Hillenburg and track operation director Robert Ingraham admit now that they had started lobbying NASCAR for a return event nearly as soon as they reopened the track in the spring 2008. "I can verify that is very accurate," said NASCAR Camping World Truck Series director Wayne Auton with a laugh. "Andy has been wearing me out every time he's seen me over the last three years. And he's been wearing my bosses out, too."
While the track sent three years hosting lower-level stock car events to relatively small crowds, Hillenburg worked to secure the funding to up-fit the track with SAFER "soft wall" barriers, estimated at $1 million per mile, a requirement for any track hoping to host a national NASCAR series race. Last month ESPN.com reported that he would begin installation of those barriers in mid-September. That news, added to the demise of the Nashville Superspeedway, led to rampant garage chatter that the Trucks would be coming to Rockingham.
Says Todd Bodine, a two-time Nationwide Series winner at Rockingham: "Anyone who has spent any time with Wayne [Auton] this year knows he couldn't walk more than 10 feet without someone stopping him to say, 'Please tell me we're going back to The Rock.' "
Auton estimates it was about three months ago when he received a call from Steve O'Donnell, NASCAR's vice president for racing operations. "All he said was, 'You've got it.' The hair still stands up on the back of my neck when I think about it." Two weeks ago at Bristol Motor Speedway Hillenburg and Ingraham finalized the deal with O'Donnell. The multiyear race sponsorship deal with Good Sam was inked "very recently."
The State of North Carolina estimates the economic impact at $10.5 million and the addition of a couple of hundred jobs, permanent and temporary at and around the track's new event. A tourism study claims that the majority of the fans in attendance will come from more than 75 miles away. The Rockingham Speedway seats 40,000, including suites.

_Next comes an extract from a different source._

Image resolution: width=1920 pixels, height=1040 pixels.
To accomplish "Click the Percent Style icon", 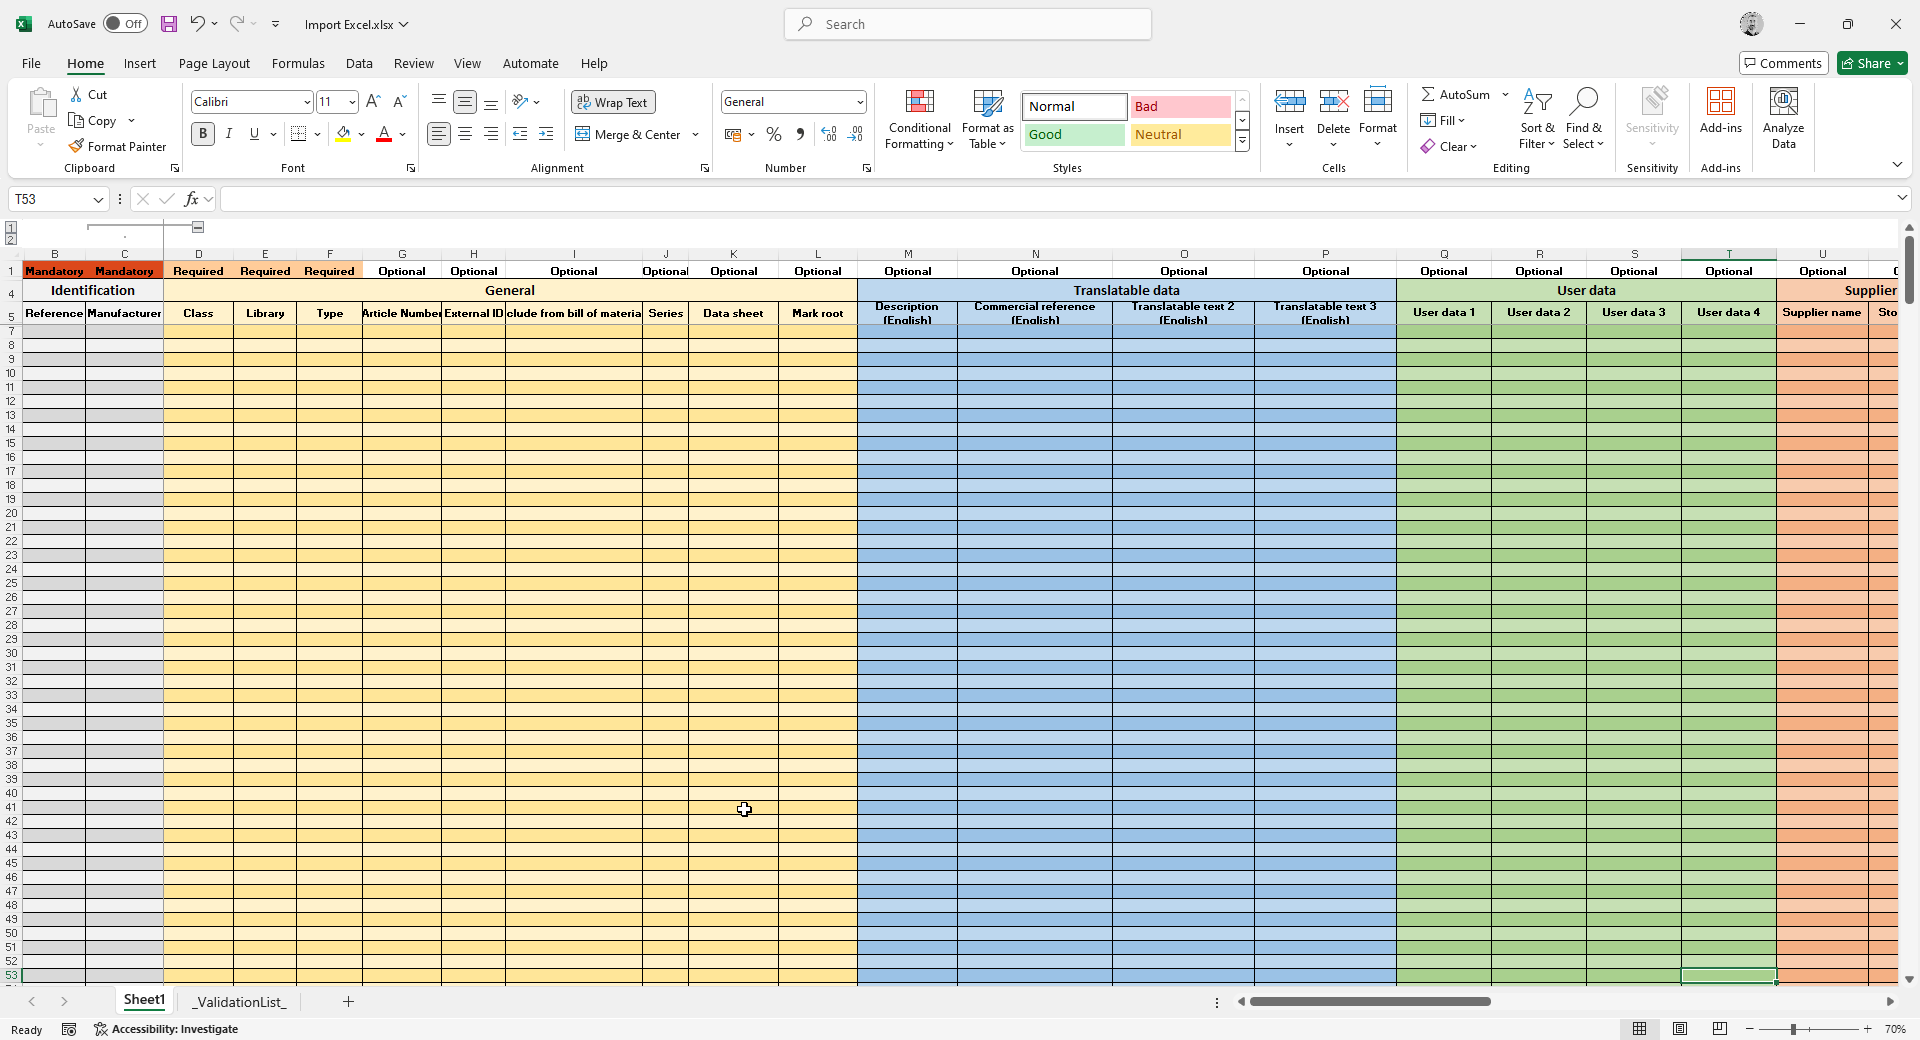I will (x=773, y=134).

Over the last four years the steadiest source of income has still come via NASCAR, though indirectly. In 2009, NASCAR implemented a "testing ban" that prevented teams from holding test session at tracks that also held sanctioned events. It proved to be a boon for Rockingham, with most of the teams located in the Charlotte area, a short drive away. Teams not only tested on the one-mile oval, but also on the half-mile Martinsville Speedway clone, "Little Rock" located behind the backstretch of the big track. Those sessions can be worth up to $5,000 for the track on days when multiple teams participate.

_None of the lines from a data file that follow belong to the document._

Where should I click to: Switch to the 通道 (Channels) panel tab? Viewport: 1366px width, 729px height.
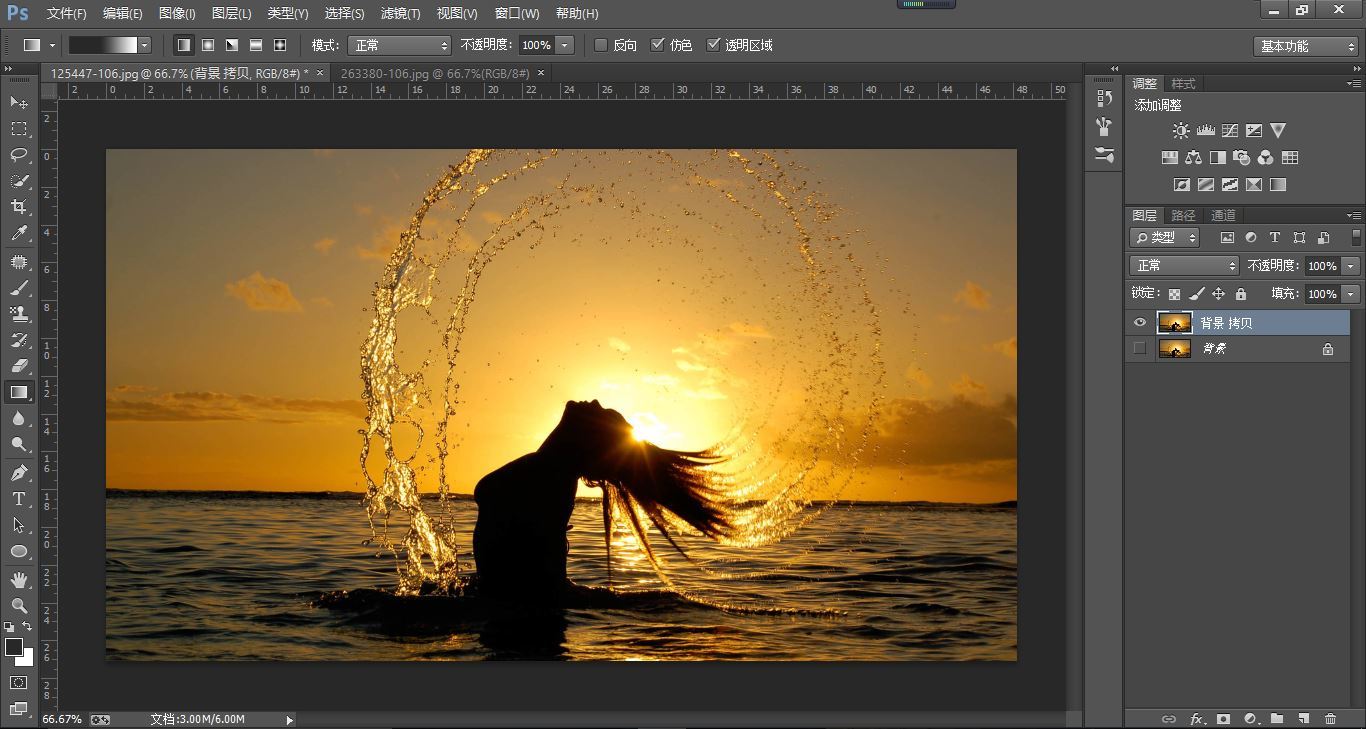pos(1223,215)
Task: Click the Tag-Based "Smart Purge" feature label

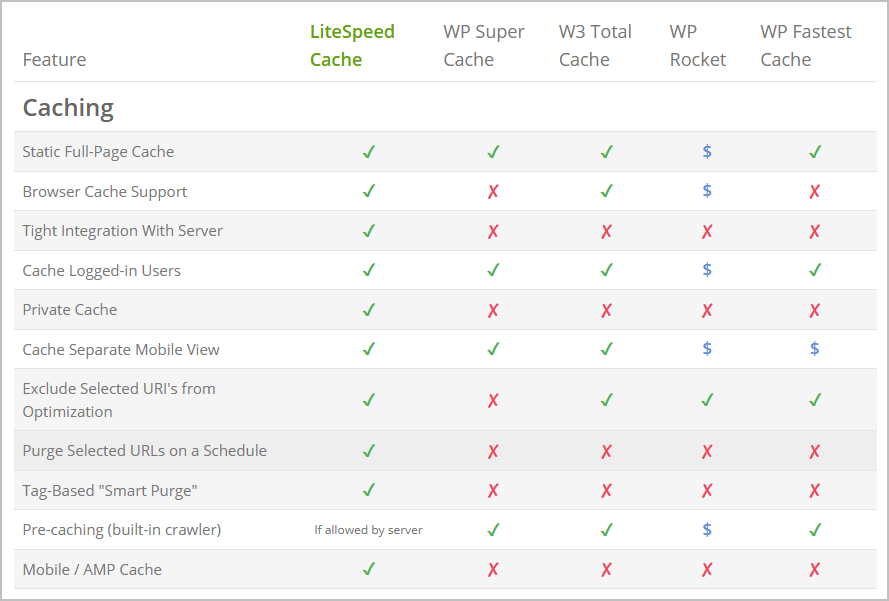Action: click(x=110, y=490)
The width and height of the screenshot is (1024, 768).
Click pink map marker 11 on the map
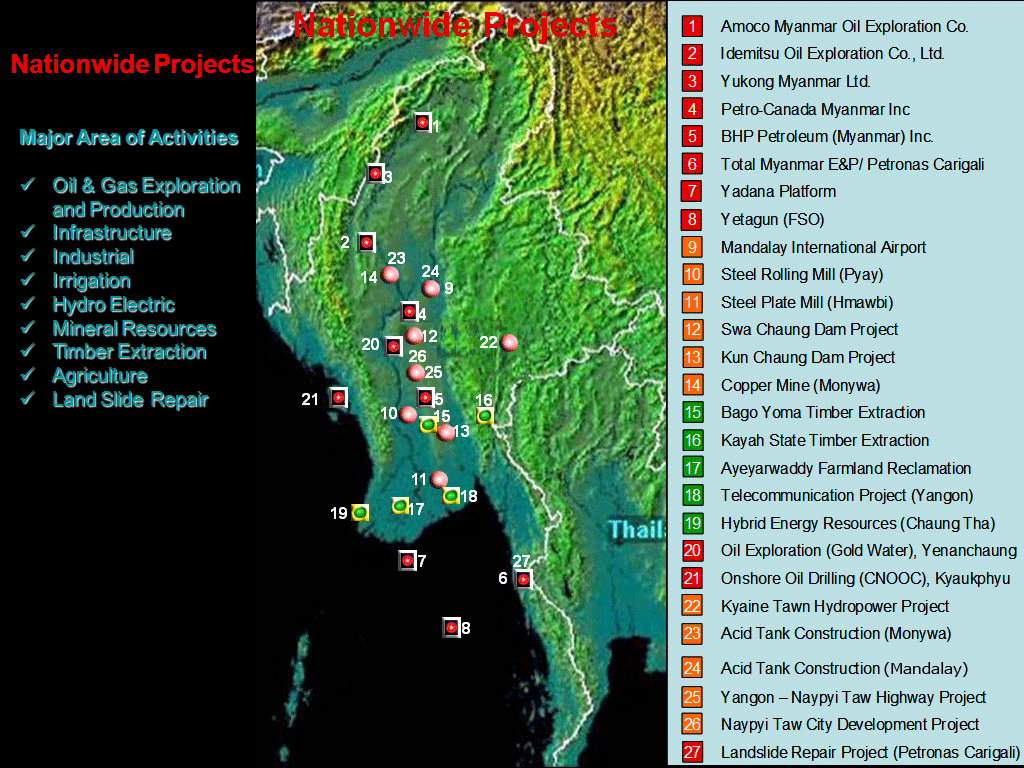[x=439, y=479]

There had been talk that the arrival of the Truck Series would put an end to such test sessions, but Auton says that the rule will apply only to the big track. And because the race is scheduled for 2012, teams can still hold previously-scheduled sessions on the speedway itself. If the numbers provided by the state are accurate, saying that the track will see a 48 percent increase in revenues and 56 percent increase in jobs, then Hillenburg's operation should be more than OK.
On Wednesday there were already whispers that a NASCAR Nationwide Series event will be in the near future, and that the track had actually turned down an offer to host both series.
When asked about those rumors, Hillenburg just smiled.
"One step at a time, my friend. One step at a time."